Nahum Sonenberg's laboratory published the first report implicating eIF4E in oncogenesis in 1990 (3). Zimmer and colleagues quickly followed with reports demonstrating that the inhibition of eIF4E profoundly repressed tumor growth and malignancy in experimental models (1, 9, 10). Since these reports in the early 1990s, numerous articles have now substantially enhanced our understanding of the role for eIF4E in malignancy. These reports have shown that eIF4E function is commonly elevated in human cancers either by overexpression or by inactivating phosphorylation of the 4EBPs (1). These studies have also shown that eIF4E plays a role not only in cell growth and proliferation but also in the apoptotic response and in the acquisition of drug resistance (6, 8). These studies have established an ever-increasing list of mRNAs controlled by eIF4E that encode proteins with notable functions in all aspects of malignancy, including angiogenesis and invasiveness (1). Together, these reports have clearly implicated eIF4E as a promising target for anticancer therapy.

The most recent studies have now shown the plausibility of developing novel therapeutics that target eIF4E (19). These studies have revealed that inhibiting eIF4E selectively suppressed expression of eIF4E-regulated proteins and substantially repressed tumor growth in preclinical tumor models.
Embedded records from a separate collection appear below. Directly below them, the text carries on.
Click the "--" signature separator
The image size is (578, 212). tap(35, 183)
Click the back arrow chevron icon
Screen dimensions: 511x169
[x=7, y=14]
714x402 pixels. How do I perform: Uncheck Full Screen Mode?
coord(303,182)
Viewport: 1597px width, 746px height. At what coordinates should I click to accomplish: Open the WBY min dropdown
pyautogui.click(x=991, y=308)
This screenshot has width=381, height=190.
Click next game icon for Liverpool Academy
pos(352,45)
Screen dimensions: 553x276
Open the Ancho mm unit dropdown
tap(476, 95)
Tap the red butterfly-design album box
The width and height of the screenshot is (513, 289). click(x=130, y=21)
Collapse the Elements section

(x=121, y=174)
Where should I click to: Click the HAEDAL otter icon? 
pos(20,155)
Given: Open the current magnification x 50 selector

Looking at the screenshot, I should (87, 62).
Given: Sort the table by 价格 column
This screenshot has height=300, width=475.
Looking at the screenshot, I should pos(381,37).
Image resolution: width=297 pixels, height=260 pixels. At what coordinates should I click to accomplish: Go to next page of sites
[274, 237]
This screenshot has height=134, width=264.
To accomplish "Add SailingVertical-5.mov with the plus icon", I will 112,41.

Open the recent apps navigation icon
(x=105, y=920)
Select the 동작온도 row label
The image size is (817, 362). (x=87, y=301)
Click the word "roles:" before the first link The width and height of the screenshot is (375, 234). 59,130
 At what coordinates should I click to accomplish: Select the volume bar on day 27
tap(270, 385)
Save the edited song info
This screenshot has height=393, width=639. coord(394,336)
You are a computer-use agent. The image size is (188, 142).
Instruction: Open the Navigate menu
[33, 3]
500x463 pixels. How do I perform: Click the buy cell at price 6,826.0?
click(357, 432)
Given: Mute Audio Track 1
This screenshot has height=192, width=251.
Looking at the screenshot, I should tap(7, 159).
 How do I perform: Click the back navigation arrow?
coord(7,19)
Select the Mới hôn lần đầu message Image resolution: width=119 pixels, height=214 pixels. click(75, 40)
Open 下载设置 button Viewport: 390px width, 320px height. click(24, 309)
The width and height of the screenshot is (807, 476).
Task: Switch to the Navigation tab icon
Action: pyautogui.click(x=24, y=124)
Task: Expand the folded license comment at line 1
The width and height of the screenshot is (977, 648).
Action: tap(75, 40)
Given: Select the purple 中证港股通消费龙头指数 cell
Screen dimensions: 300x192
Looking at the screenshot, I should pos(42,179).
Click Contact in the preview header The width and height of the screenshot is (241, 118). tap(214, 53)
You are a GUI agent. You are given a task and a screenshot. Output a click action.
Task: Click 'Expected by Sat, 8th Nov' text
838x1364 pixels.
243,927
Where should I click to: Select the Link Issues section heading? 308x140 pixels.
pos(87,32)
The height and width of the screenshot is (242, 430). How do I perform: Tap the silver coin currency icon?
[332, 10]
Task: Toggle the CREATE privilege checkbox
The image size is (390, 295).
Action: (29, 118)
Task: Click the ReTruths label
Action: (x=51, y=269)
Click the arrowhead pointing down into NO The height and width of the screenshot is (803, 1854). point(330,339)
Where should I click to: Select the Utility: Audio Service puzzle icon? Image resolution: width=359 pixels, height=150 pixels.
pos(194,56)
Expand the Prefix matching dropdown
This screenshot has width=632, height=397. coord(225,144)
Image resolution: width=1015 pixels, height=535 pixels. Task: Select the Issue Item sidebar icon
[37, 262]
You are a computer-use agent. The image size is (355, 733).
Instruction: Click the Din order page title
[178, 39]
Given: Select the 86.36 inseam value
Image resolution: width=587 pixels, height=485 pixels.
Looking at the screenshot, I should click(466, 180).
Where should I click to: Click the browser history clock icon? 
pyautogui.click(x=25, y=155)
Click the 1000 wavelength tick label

These studies also revealed that, in addition to a direct effect on tumor tissue, inhibiting eIF4E may have a substantial antiangiogenic effect. Importantly, these studies revealed that substantial reduction of eIF4E in normal tissues (i.e., liver) can be well tolerated by xenograft-bearing athymic nude mice and by normal immunocompetent mice (19). These studies support the concept that tumor tissues may indeed be preferentially susceptible to the inhibition of eIF4E. Clinical trials are presently under way to determine whether similar findings will be realized with the eIF4E ASO. Nevertheless, with the advance of this particular eIF4E-targeted therapy to the clinic and with continued research to uncover inhibitors of the eIF4F complex, it seems that targeting the protein translation machinery is an increasingly attractive, feasible, and potentially effective strategy for the treatment of human malignancies.

We thank our many colleagues at Eli Lilly and Company, Isis Pharmaceuticals, and the Wood Hudson Cancer Research Laboratory for their dedicated work on eIF4E ASOs. We also thank Drs. Richard Gaynor, Jake Starling, Kerry Blanchard, Homer Pearce, and John McDonald for their continued support of this work; and Dr. Blake Lee Neubauer for helpful commentary and review of the manuscript.

This work is dedicated to the memory of Dr. Stephen G. Zimmer—a wonderfully insightful scientist, a great friend, and a fantastic mentor.